Records from a dataset
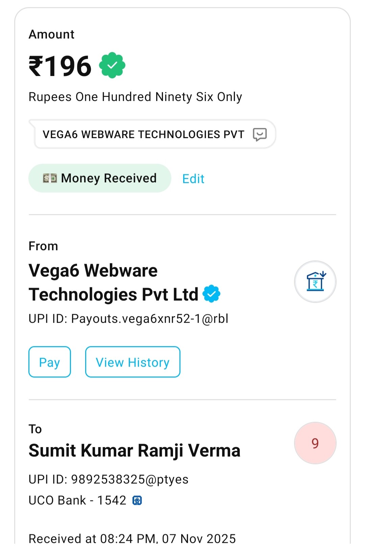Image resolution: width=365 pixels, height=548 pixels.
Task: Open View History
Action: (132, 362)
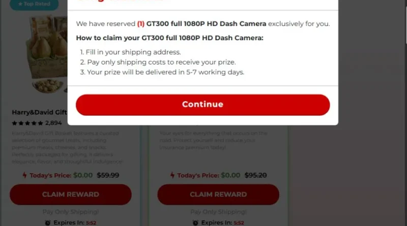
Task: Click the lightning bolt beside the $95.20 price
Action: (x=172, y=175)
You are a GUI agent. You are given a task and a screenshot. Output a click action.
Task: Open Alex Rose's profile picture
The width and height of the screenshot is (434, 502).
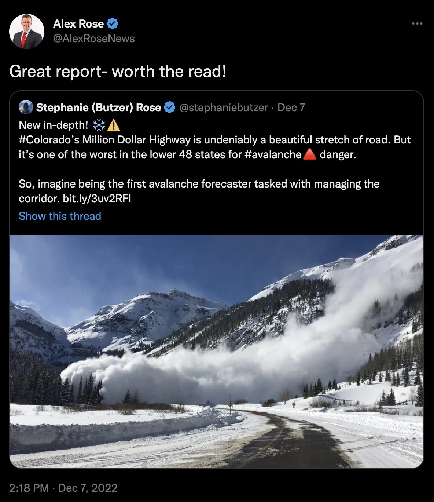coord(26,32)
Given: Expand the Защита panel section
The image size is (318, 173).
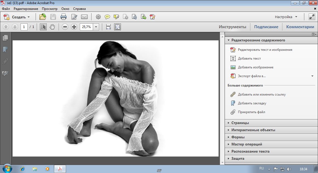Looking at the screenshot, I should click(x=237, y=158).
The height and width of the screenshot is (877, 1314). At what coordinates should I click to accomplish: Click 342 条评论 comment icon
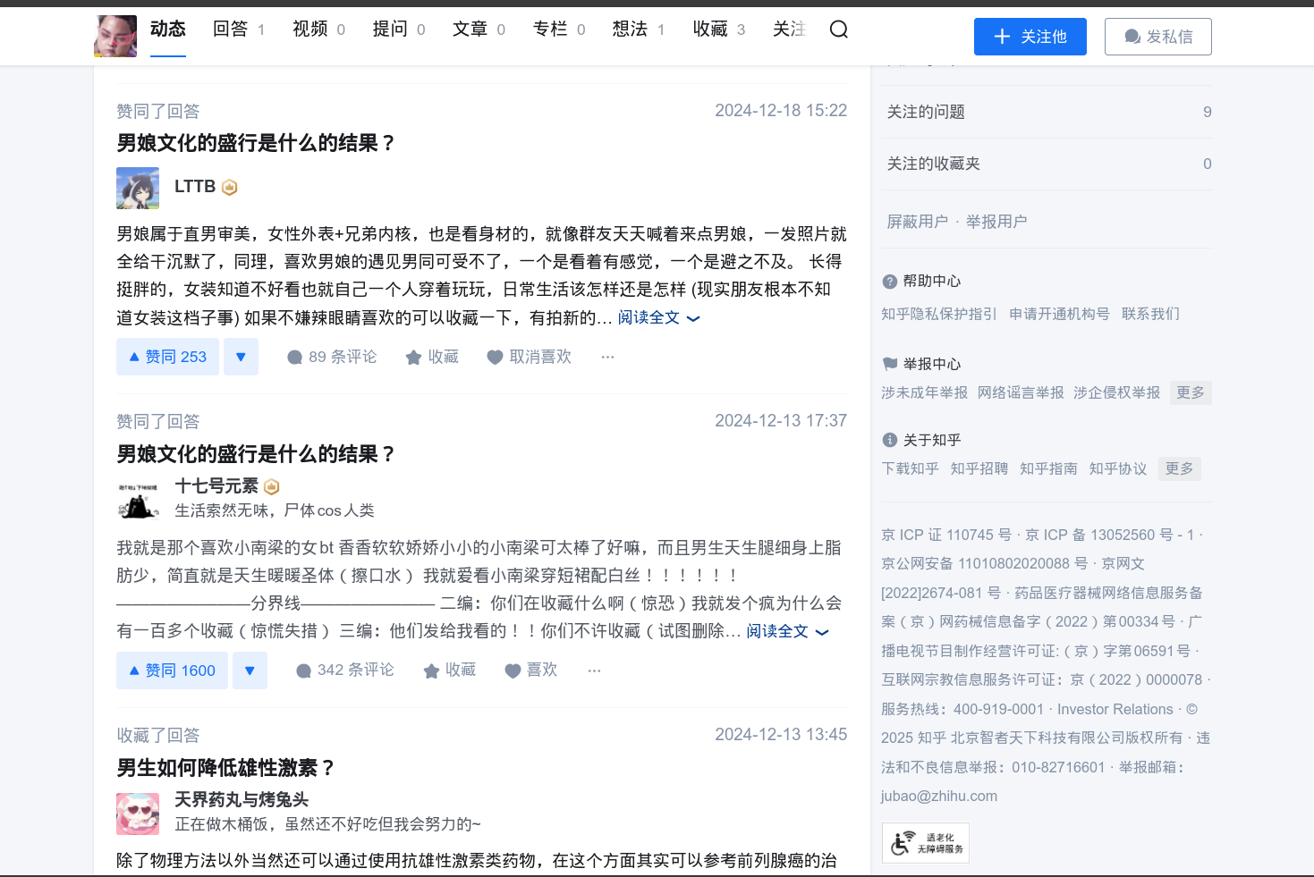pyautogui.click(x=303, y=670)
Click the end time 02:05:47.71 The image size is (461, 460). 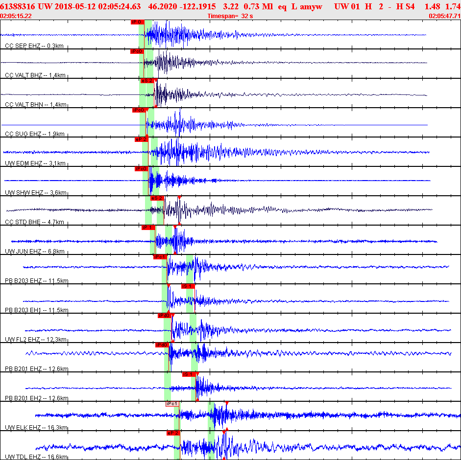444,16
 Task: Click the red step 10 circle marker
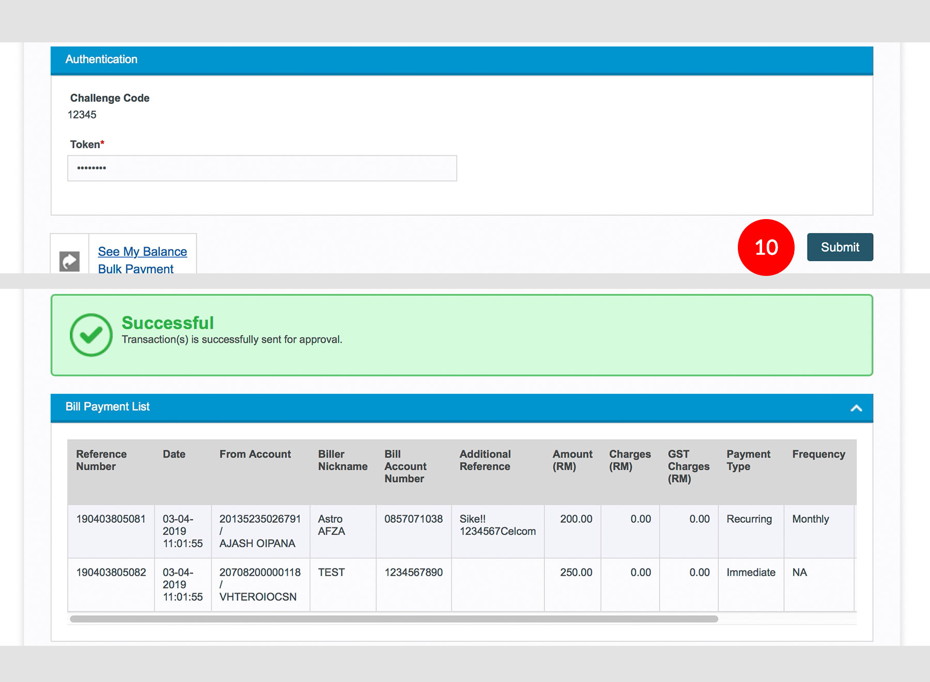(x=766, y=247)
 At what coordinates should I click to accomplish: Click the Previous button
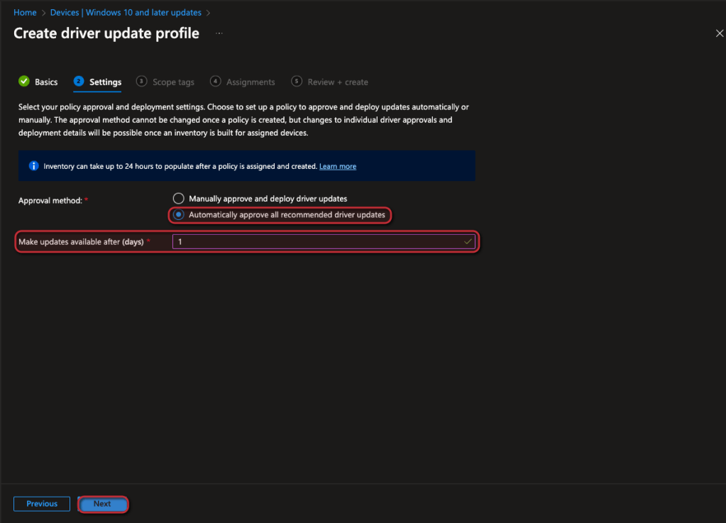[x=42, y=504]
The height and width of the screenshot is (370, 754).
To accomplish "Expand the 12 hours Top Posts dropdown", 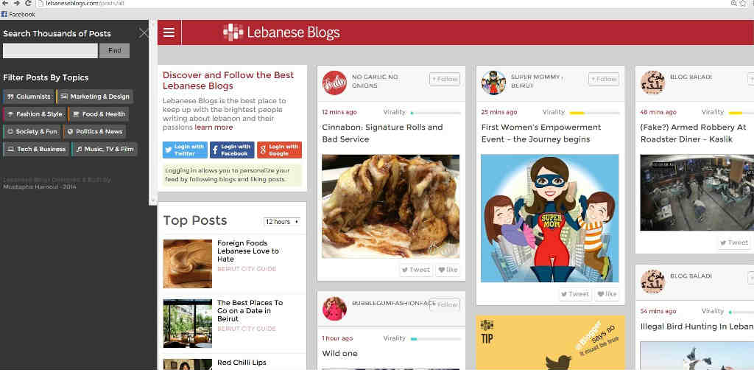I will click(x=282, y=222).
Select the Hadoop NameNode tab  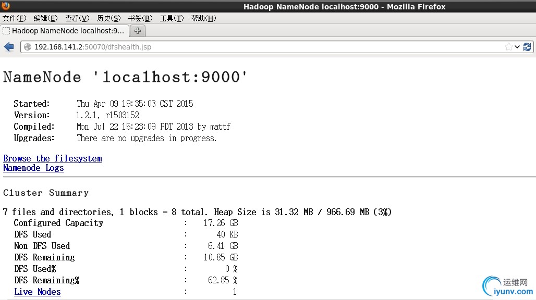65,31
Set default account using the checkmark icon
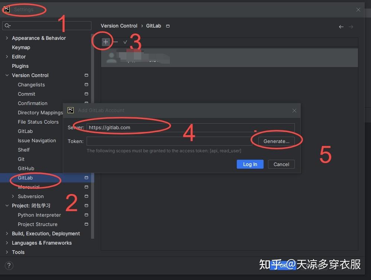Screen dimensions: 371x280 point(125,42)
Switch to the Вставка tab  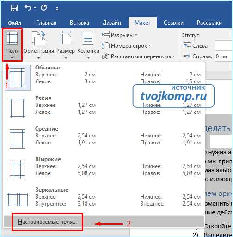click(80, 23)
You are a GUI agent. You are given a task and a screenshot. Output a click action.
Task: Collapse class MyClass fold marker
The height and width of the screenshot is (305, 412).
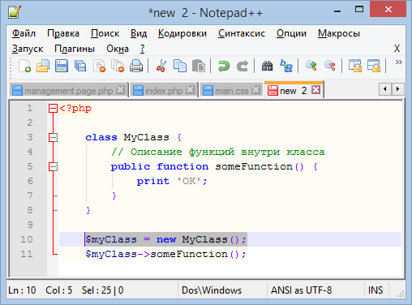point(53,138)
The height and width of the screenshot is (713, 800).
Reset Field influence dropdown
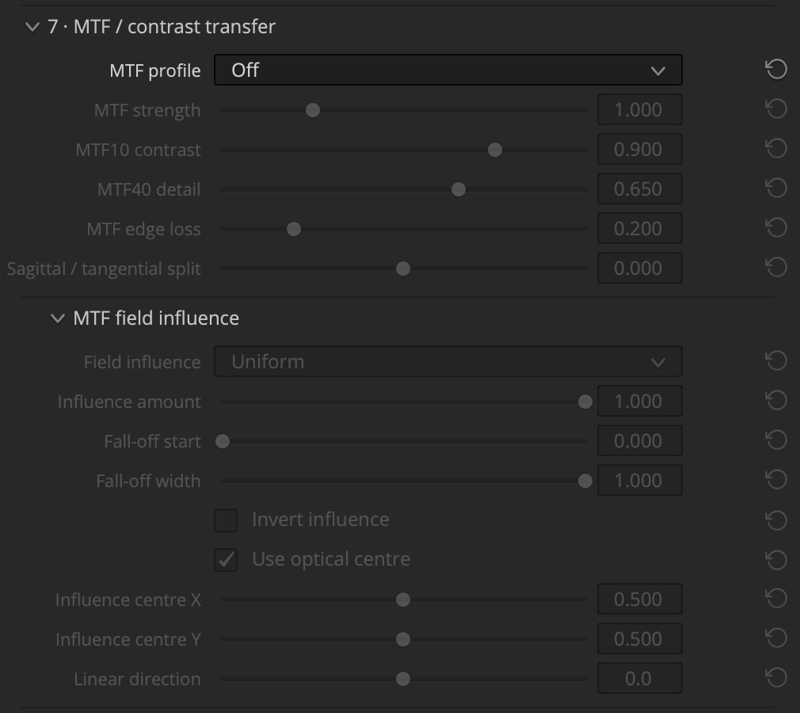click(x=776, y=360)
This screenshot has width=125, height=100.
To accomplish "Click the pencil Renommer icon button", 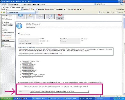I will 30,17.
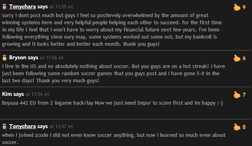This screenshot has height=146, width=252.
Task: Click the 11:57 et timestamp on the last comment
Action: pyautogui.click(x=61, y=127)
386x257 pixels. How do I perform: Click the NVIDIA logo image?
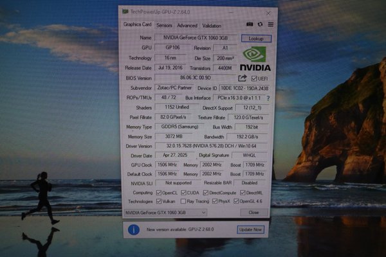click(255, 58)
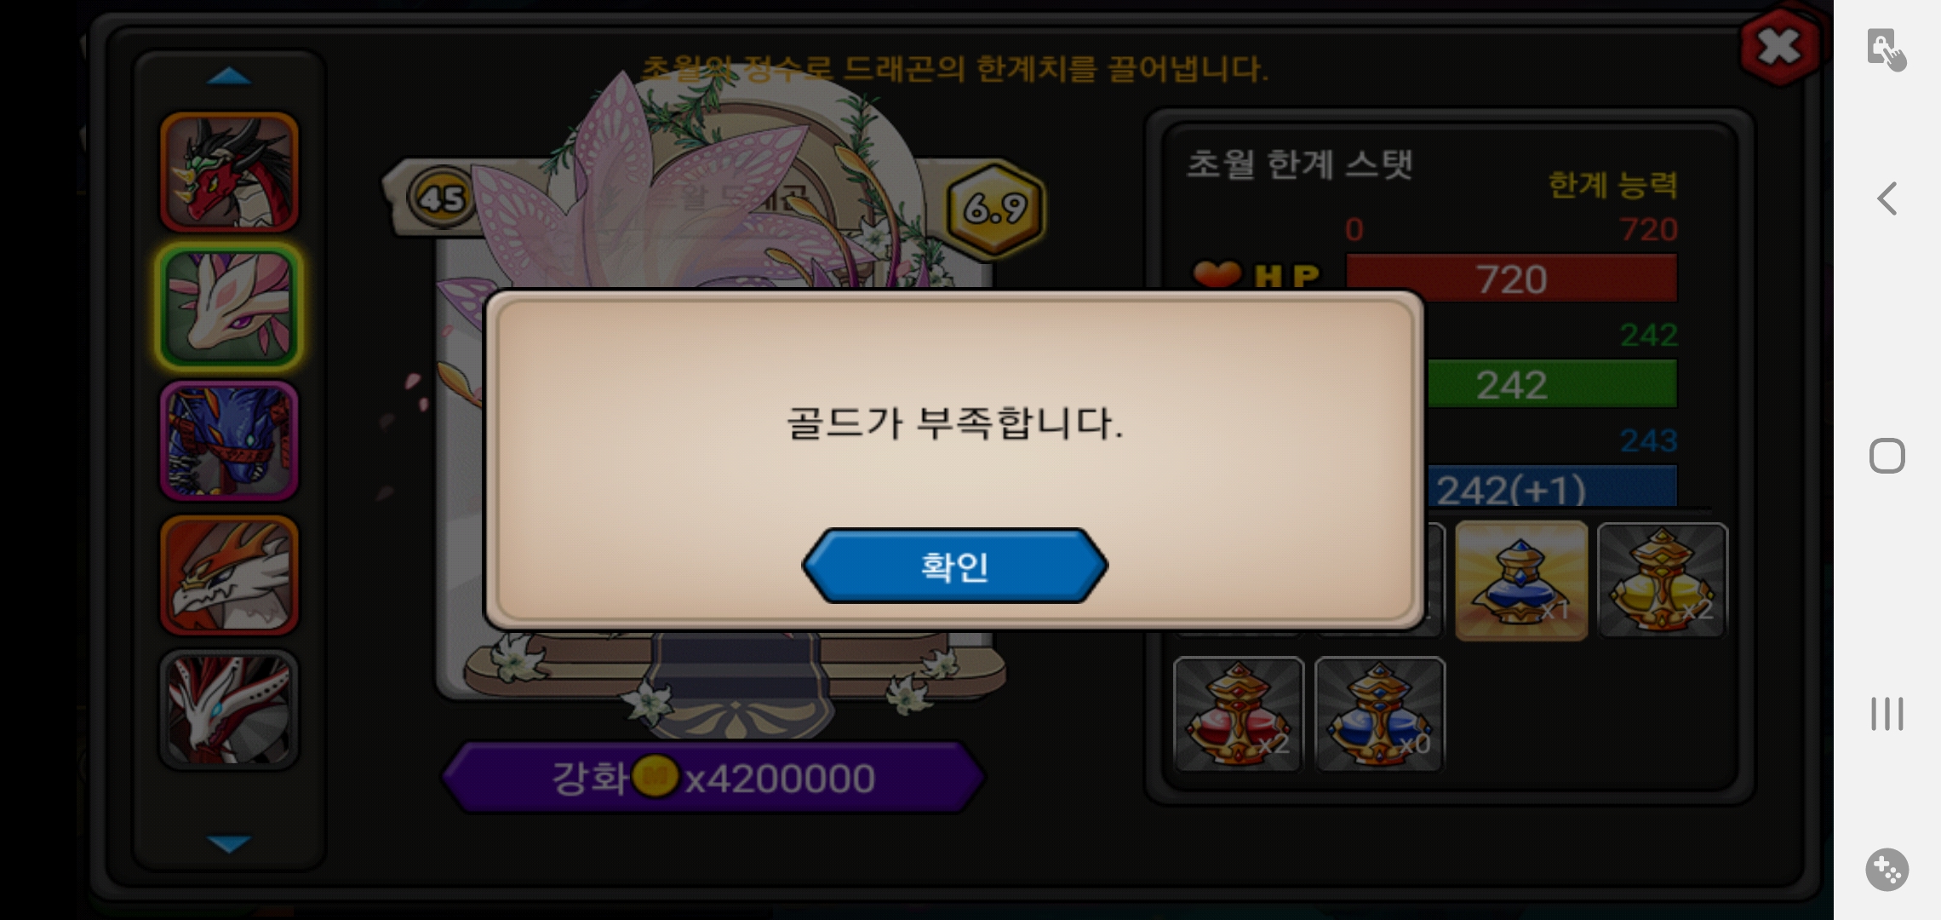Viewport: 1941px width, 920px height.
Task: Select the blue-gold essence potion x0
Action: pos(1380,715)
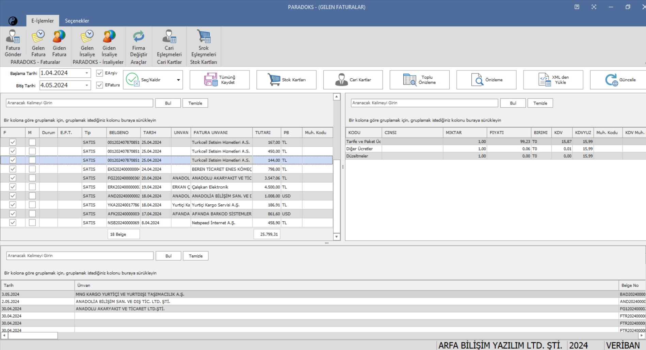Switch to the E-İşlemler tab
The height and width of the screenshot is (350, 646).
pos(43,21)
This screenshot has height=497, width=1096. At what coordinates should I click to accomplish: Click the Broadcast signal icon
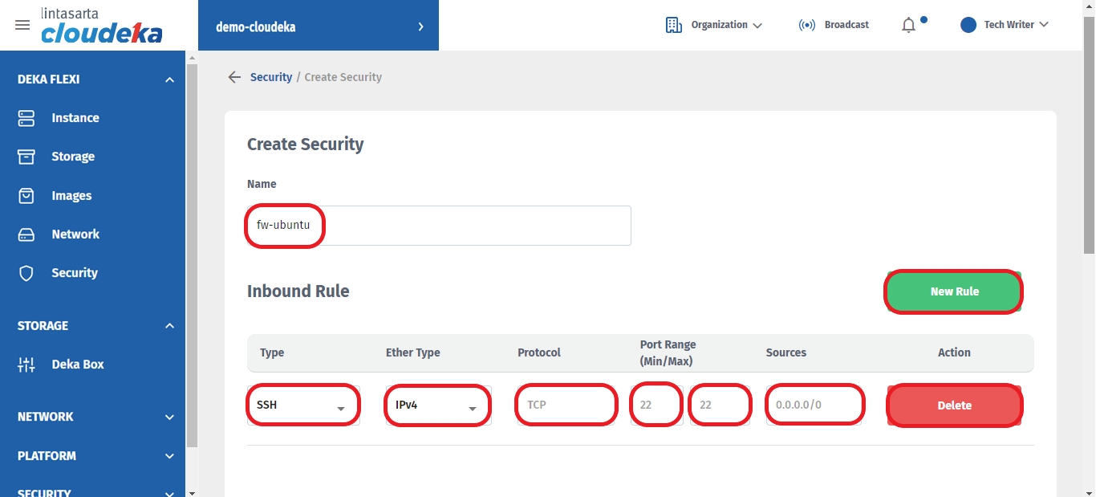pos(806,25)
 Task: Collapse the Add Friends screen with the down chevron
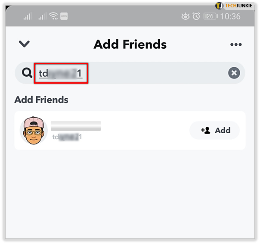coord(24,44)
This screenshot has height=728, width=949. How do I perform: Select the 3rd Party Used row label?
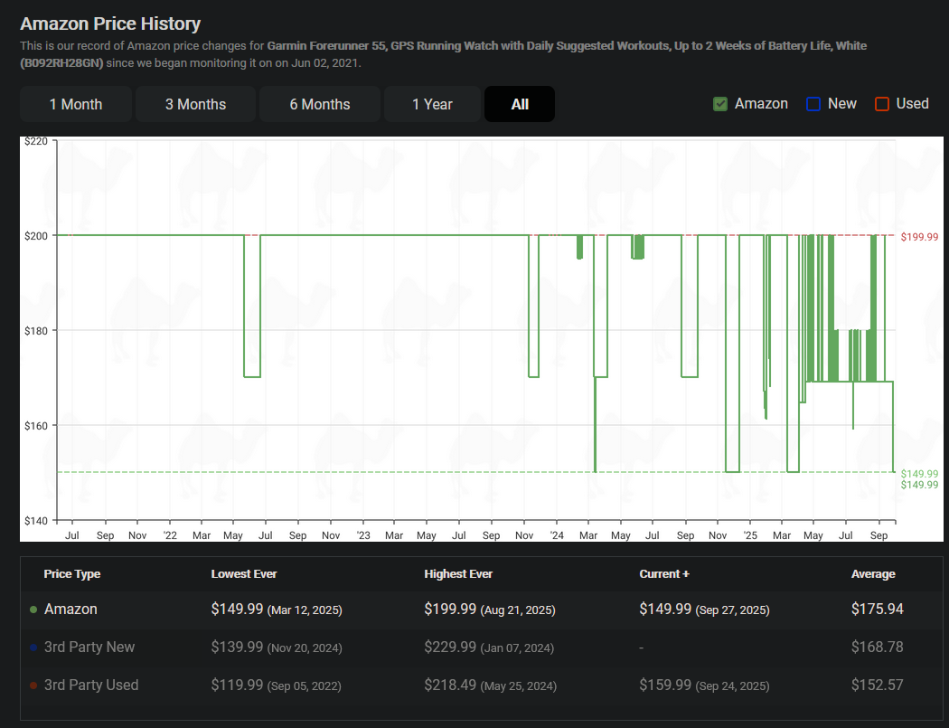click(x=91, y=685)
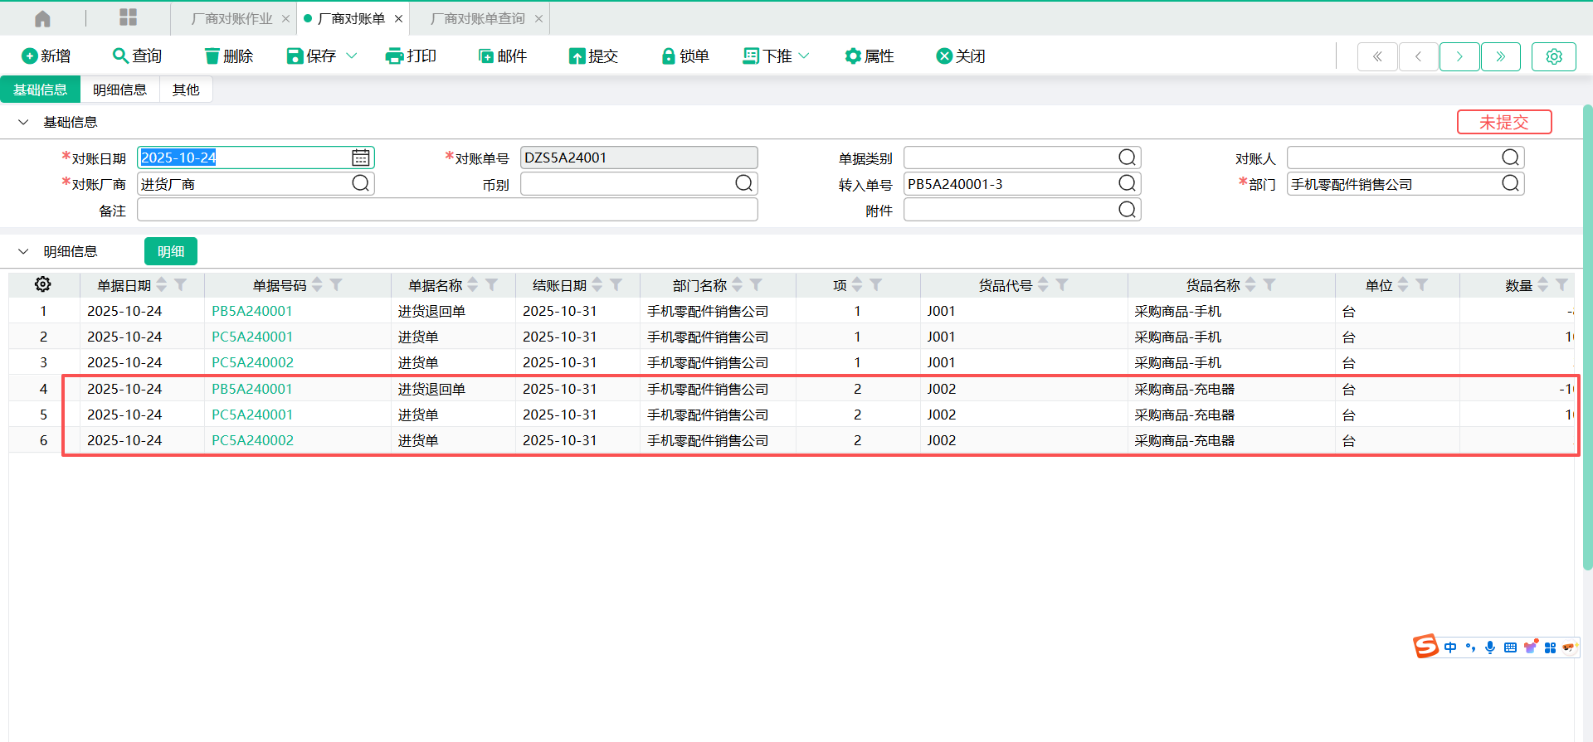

What the task requires: What is needed is an exact copy of the lines from the one with "This screenshot has height=728, width=949." through the end of the data above, both included, minus any pictures.

Answer to the exercise:
This screenshot has height=728, width=949. How do I perform: Select the 3rd Party Used row label?
click(x=91, y=685)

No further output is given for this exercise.